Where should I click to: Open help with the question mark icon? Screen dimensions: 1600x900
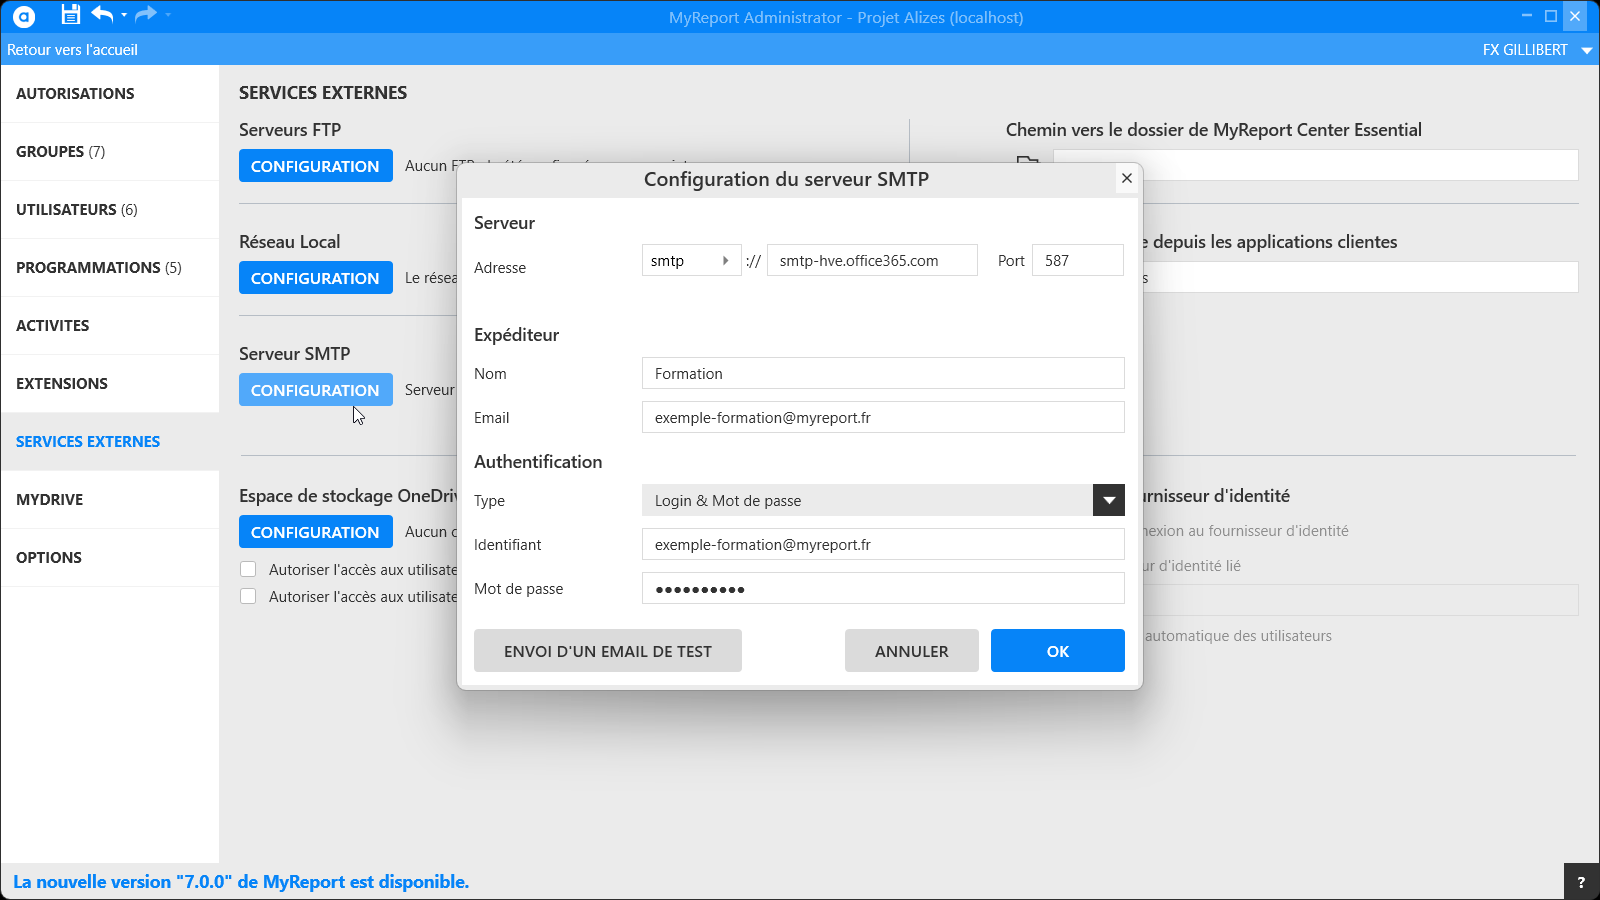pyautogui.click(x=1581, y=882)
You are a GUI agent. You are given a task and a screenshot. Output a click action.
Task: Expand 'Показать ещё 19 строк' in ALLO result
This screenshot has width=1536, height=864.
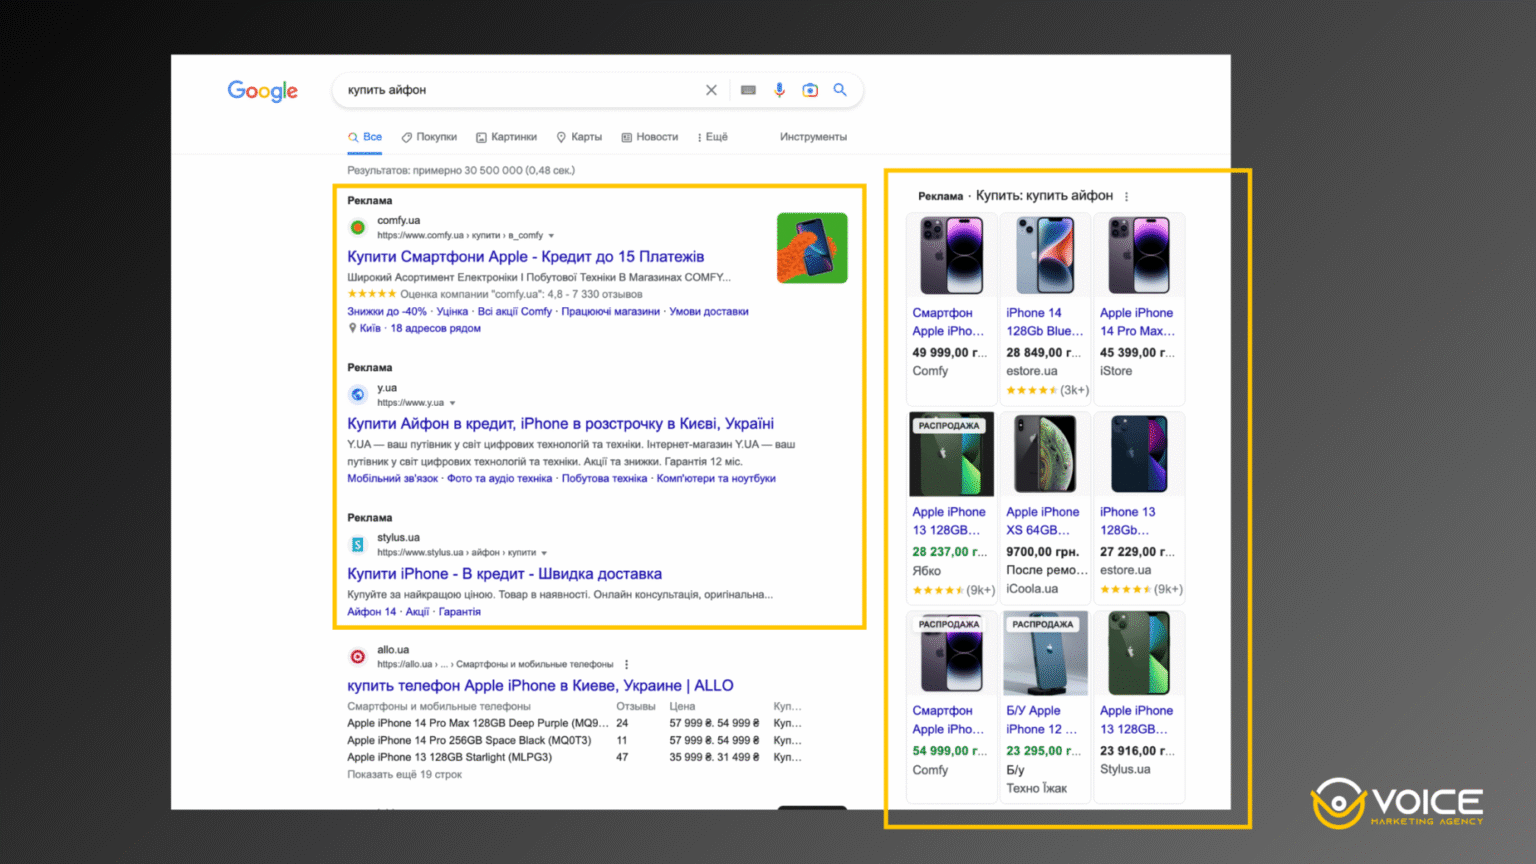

--

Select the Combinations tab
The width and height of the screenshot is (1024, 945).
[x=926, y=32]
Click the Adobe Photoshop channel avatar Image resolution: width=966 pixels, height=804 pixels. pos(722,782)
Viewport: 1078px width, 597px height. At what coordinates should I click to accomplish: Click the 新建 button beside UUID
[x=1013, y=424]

--

## Task statement
Copy the records above exactly, beginning at the line that contains "Task: Expand 'Показать" and stopping after the line that contains "This screenshot has width=1536, height=864.".

## Task output
Task: Expand 'Показать ещё 19 строк' in ALLO result
This screenshot has width=1536, height=864.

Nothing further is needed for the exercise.